進化し続ける秘密は、「ぼくの目を見て」という振付師の注意
2021年05月07日
ニューヨークで、ブノア・リショー氏と新プログラムの振付を行っていたフィギュアスケート全米チャンピオン、ブレイディ・テネルが本サイトの独占取材に応じた。ロシアのティーンエイジャーに注目が集まりがちの中で、安定した演技を見せて上位入賞を続けてきた23歳のベテラン選手である。
日本から帰国した後、自己隔離を終えて、ニューヨークに到着したばかりだというテネル。数週間前の大阪での国別対抗戦を、こう振り返った。

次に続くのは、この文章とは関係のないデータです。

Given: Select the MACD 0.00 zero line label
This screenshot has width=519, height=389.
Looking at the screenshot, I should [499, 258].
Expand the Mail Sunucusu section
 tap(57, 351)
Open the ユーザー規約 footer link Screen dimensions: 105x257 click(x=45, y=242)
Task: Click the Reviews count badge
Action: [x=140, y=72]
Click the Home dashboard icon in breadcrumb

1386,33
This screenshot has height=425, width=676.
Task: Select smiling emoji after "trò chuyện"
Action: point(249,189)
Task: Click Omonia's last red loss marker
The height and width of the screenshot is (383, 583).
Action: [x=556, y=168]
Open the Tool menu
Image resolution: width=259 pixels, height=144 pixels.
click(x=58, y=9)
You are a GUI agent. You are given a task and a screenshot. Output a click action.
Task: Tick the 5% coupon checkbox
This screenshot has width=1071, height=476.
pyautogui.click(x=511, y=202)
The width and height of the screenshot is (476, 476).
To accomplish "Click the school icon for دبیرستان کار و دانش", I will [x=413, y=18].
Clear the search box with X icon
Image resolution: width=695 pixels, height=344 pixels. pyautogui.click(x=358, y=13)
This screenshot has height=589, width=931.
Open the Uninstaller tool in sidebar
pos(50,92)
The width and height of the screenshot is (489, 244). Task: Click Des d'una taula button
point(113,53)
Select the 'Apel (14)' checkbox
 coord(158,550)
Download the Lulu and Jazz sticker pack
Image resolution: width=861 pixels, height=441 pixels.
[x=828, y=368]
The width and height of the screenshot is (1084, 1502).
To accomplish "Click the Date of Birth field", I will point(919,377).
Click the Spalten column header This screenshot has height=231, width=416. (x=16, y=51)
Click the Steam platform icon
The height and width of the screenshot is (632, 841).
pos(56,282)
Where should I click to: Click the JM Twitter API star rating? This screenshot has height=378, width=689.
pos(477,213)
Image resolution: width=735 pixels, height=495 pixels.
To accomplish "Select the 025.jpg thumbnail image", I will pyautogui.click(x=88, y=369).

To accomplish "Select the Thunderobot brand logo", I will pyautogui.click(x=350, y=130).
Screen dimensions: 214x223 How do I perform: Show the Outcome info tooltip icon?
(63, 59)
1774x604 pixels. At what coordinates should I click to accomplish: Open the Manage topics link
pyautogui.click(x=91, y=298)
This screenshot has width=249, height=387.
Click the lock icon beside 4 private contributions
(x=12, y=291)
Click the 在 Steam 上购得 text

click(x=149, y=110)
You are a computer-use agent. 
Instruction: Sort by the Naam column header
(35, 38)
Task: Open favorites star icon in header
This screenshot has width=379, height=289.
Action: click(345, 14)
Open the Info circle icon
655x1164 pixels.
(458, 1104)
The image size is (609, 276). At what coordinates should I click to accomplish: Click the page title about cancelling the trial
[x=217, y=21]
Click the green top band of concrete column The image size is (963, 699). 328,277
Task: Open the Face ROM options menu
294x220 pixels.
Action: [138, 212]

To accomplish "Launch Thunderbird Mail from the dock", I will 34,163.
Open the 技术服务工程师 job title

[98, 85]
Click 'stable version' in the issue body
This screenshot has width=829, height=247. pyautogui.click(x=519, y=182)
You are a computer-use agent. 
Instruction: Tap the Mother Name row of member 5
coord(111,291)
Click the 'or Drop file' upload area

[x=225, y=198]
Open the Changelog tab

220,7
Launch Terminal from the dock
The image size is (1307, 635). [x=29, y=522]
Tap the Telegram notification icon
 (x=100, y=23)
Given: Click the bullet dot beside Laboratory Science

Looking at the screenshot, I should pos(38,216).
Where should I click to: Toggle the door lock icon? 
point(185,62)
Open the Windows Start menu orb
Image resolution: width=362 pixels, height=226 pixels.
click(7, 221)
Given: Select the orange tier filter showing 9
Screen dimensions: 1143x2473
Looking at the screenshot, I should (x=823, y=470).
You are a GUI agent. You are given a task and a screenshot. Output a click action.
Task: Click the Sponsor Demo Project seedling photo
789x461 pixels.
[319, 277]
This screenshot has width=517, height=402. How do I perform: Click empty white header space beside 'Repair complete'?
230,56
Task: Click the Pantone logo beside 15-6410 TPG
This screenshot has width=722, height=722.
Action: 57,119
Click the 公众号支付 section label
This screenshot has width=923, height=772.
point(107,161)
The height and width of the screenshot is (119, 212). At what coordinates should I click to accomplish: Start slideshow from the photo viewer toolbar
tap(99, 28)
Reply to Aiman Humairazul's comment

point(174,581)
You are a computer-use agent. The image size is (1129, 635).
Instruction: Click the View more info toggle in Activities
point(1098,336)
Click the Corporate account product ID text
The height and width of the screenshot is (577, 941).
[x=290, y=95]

「今シーズン、たとえ無観客でも試合に出るのは楽しかったです。でもやはり、会場にお客さんが入っていた国別対抗戦は最高でした。SPの時にお客さんが手拍子をしてくれて、何て楽しいのだろう、と喜びを噛みしめました。過去1年以上、ああいう雰囲気を経験していなかったので、観客の声援を聞いて本当に力をもらったんです」
2020年の春にモントリオール世界選手権がキャンセルになってから、先のことが見えないまま準備をしてきたという。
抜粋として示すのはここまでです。